The movie even did decent – if inexpensive – special effects. Space ships, explosions, lasers – all good. A number of rubber monster costumes for aliens roamed the set and weren’t distracting. The sets worked nicely. You could tell money and effort went into creating the settings and action for the film. It wasn’t Hollywood level by any means – more like a high end fan or student effort. Even the dialog was reasonably good and usually well delivered by the actors. Clever jokes, snappy come backs, and a few really memorable lines made the film watchable. Oh, and the Ron Jeremy cameo – priceless!
But – and this is a big but – they kept interrupting the movie to have sex scenes! None of the scenes held interest for either of us. They ran along the same lines – oral, usually female on male. Yoga/dancer fucking. Reverse Cowgirl. Something sideways and doggie style. Face shot. Variations included a f/f/m scene, missionary, and male on female oral, woman standing. Of course, everything was done for the camera and the scenes were about as sensual as clipping toe nails. Distant, cold, even disinterested – I didn’t believe the actors wanted to be there, much less be bumping uglies. Of all the scenes, only 3 actually moved the plot or characters along, and there were at least 7 sex scenes – I stopped paying attention because, really, they just got in the way. Some were downright annoying. The director apparently owns a set of cards, each with a sex act. He shuffles them and draws one a time, and that’s the order things happen. Of course, he only has about 8 cards. It is amazing how boring the sex was when it’s one cliché after another.. Seriously, we used the highest forwarding speed. The big excitement was in watching for the dialog to start up again.
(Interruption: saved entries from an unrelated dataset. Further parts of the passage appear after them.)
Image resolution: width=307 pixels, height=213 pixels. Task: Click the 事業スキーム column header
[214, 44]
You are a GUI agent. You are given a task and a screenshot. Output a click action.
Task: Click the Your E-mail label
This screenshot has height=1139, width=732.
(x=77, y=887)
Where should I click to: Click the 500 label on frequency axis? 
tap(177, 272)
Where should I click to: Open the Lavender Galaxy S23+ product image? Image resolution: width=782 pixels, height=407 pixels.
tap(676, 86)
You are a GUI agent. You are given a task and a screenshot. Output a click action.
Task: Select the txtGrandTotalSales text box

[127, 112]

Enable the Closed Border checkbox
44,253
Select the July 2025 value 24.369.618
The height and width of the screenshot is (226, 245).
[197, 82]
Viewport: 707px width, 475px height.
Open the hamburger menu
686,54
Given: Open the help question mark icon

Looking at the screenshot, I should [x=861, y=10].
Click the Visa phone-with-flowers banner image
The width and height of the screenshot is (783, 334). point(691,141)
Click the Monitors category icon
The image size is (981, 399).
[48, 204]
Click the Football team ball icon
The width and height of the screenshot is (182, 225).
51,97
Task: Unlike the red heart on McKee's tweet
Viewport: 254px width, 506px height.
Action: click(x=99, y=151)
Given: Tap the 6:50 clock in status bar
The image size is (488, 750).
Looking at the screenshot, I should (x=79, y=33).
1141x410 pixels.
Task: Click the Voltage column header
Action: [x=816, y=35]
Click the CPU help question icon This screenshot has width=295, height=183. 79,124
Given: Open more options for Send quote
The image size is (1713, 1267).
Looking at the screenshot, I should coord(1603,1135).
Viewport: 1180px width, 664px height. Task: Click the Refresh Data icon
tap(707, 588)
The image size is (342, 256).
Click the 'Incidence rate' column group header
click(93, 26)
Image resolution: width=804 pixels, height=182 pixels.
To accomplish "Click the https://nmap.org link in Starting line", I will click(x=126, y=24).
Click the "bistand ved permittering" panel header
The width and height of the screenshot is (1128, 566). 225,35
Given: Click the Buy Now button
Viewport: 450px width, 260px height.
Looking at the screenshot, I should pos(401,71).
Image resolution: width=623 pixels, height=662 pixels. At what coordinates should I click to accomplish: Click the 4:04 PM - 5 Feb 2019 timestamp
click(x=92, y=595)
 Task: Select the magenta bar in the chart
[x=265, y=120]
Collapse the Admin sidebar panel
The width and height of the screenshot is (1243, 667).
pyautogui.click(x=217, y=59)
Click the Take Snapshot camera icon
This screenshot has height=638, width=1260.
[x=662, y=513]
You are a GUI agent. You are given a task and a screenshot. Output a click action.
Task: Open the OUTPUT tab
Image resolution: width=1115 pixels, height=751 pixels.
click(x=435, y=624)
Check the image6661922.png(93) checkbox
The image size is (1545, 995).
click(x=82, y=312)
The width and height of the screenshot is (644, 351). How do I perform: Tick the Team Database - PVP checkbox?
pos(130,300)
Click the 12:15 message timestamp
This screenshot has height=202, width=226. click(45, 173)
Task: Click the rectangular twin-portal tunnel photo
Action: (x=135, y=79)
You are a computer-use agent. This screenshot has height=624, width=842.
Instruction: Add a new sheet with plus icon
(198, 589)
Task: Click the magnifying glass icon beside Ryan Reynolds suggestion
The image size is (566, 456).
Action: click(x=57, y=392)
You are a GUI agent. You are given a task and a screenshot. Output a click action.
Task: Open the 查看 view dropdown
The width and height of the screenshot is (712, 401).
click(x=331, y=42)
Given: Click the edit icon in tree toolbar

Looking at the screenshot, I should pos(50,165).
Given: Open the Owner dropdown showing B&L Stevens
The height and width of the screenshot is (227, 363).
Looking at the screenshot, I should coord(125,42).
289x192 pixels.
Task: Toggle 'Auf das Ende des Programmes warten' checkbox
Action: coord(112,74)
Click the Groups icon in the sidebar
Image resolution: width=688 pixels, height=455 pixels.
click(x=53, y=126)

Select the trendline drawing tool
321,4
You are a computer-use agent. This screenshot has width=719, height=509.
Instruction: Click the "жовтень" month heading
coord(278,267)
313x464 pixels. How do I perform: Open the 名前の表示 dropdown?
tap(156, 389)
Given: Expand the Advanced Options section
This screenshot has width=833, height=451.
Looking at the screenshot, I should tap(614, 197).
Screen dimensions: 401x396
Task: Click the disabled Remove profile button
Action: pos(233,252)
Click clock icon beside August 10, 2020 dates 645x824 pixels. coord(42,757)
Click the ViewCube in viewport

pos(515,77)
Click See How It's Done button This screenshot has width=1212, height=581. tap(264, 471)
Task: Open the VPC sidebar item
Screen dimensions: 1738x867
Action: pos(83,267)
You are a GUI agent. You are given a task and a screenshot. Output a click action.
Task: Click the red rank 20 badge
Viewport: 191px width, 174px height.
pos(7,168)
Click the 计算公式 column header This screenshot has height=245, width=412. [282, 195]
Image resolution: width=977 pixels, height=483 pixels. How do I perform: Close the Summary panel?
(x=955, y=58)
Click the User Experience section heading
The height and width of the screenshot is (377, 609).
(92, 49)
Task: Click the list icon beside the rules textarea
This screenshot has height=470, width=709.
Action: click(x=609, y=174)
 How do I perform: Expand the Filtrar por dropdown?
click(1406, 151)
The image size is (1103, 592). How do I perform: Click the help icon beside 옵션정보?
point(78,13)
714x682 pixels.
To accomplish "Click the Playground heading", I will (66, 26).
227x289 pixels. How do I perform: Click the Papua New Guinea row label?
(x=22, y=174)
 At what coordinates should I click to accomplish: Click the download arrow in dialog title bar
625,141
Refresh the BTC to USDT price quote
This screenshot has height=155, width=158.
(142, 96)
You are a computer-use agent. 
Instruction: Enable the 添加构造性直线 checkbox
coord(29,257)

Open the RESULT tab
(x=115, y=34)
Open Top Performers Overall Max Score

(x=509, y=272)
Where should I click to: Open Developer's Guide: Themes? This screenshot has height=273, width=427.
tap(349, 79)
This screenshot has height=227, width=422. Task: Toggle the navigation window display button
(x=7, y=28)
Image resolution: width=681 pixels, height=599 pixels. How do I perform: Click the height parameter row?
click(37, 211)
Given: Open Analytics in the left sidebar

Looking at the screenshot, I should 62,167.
As porn films go, this barely counts in my world. Naked or semi naked, with giant boobs or painted blue, covered in tattoos or wearing black lace, it was all tab A/slot B interaction, as if they learned about sex from a manual on stereo assembly. I fear mostly that young geek boys will watch this thing and think that’s how sex is done.
SpaceNuts isn’t a bad film. Really, it’s not. Cutting out most of the sex scenes and editing down the few essential ones would improve it greatly. Even unedited, I could see making a great party game – just give everyone a set of those 8 cards and have them call out which card is on screen, and the first person to identify takes a drink. As a mid level, clever comedy/parody, it’s pretty good. As a porn film, though, it’s nearly useless – all het male oriented, clichéd, and BORING. You’ll want to watch it with your remote in your hand.